Sir, do you have any idea

how it's gonna affect
staff morale

if I cut the snack budget?
Oh, hell,

Dave, if I raised the budget
every time morale got low,

the guys
in my asbestos factory

would be driving solid-gold

Cadillacs by now.

All right, all right.
All right, snacks are gone.

Okay. And I'm sorry,
Dave.

You know I hate
being the bad guy.

I know. it's just
part of your job.

No, it's part of
your job.

Great. So I get to be
the bad guy again.

Okay. Would you rather
have me do it?

Yes.

Too bad. No dice.

What are you
worried about here, son?

Well, I don't know.

I guess, I--
I cut the snacks,

the staff are angry with me.

They go to Bill.

Bill who whips them
into a frenzy.

And because they're weak

and lightheaded
from the lack of snack food,

that frenzy turns into
a full-scale revolt--

Stop it. Will you relax?

You got more
paranoid fantasies

than Stephen King on cr*ck.

These people--

These people love you, Dave.

And none more so than Bill.

What I'm talking about
is a full-scale revolt.

Dave's gone too far
this time.

Imagine an office
without snacks.

Oh, my God. You guys,
I got something.

What is it?

Uh...it's piece of gum
I left in the fridge.

I forgot about it.

A frozen piece
of chewed-up gum...

### Task objective
In the dialogue about the snack budget, what does the boss say the guys in his asbestos factory would be driving if he raised the budget every time morale got low? The material has no connection to the dialogue about the snack budget.

### Dataset content

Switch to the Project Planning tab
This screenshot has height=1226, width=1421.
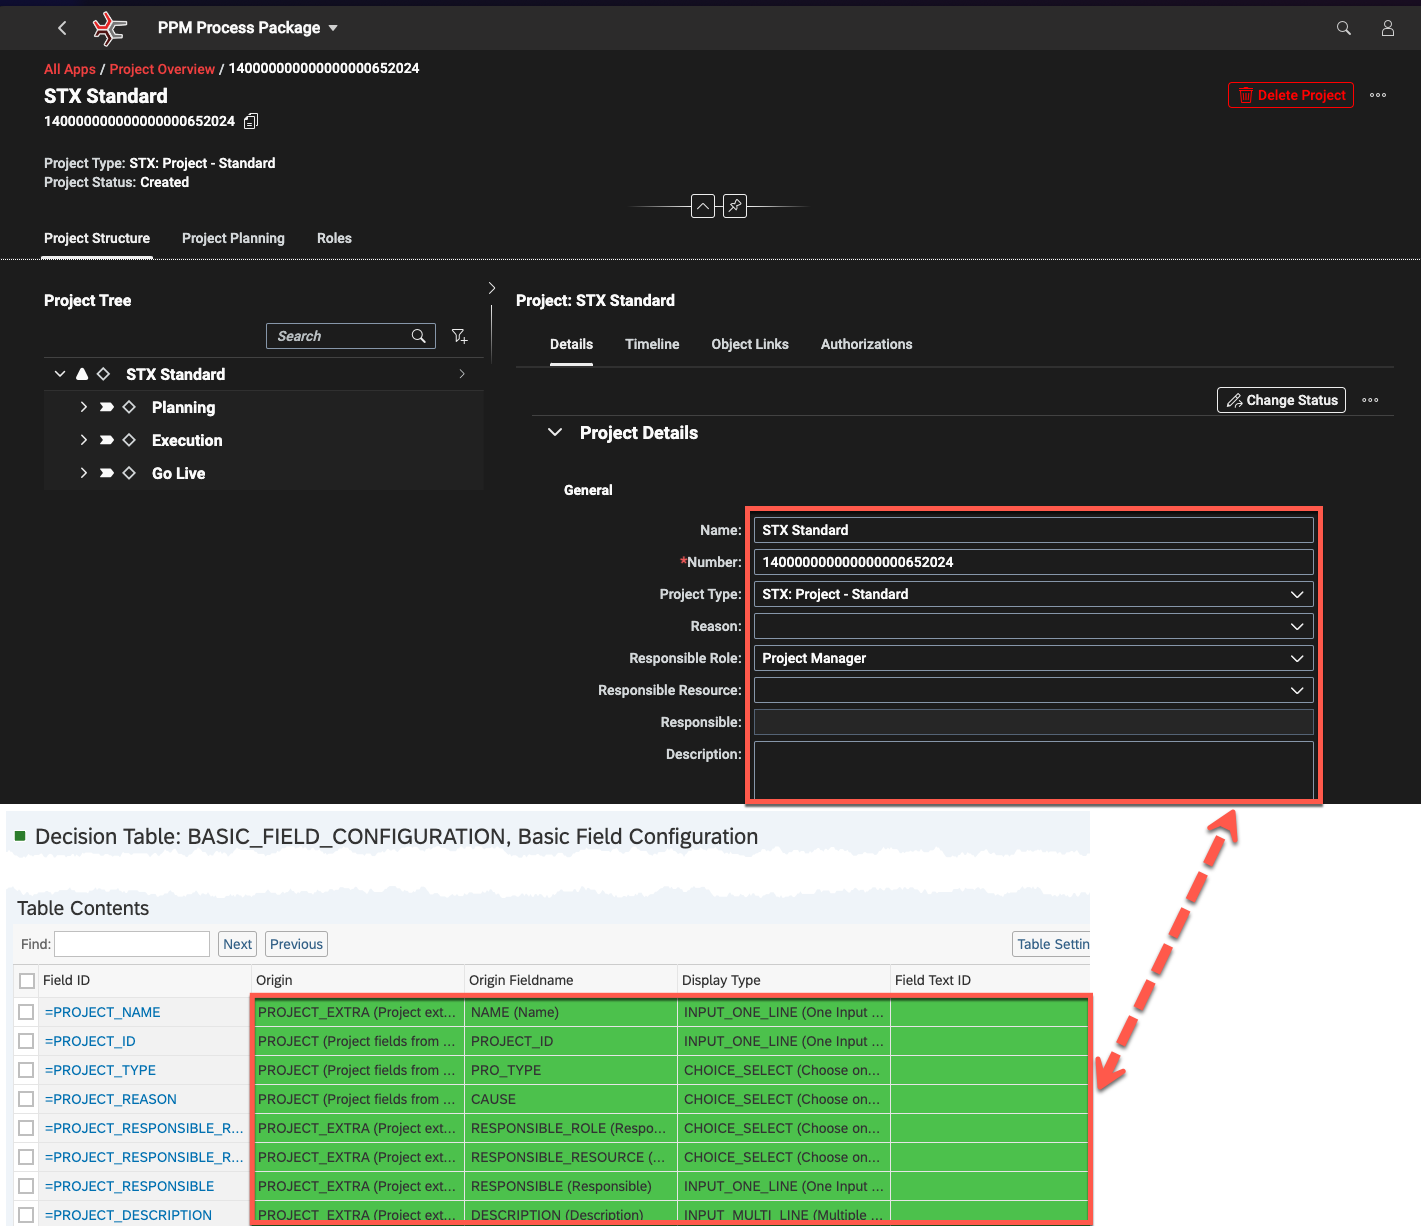pos(233,238)
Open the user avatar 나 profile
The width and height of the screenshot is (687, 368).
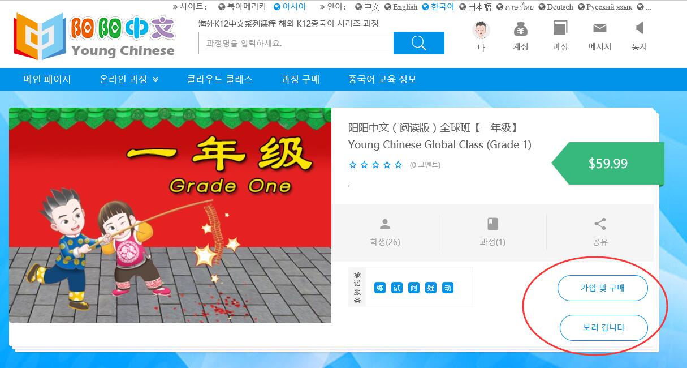coord(481,29)
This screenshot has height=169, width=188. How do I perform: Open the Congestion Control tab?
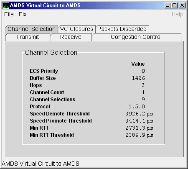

### Output for this task
Solid-gold Cadillacs.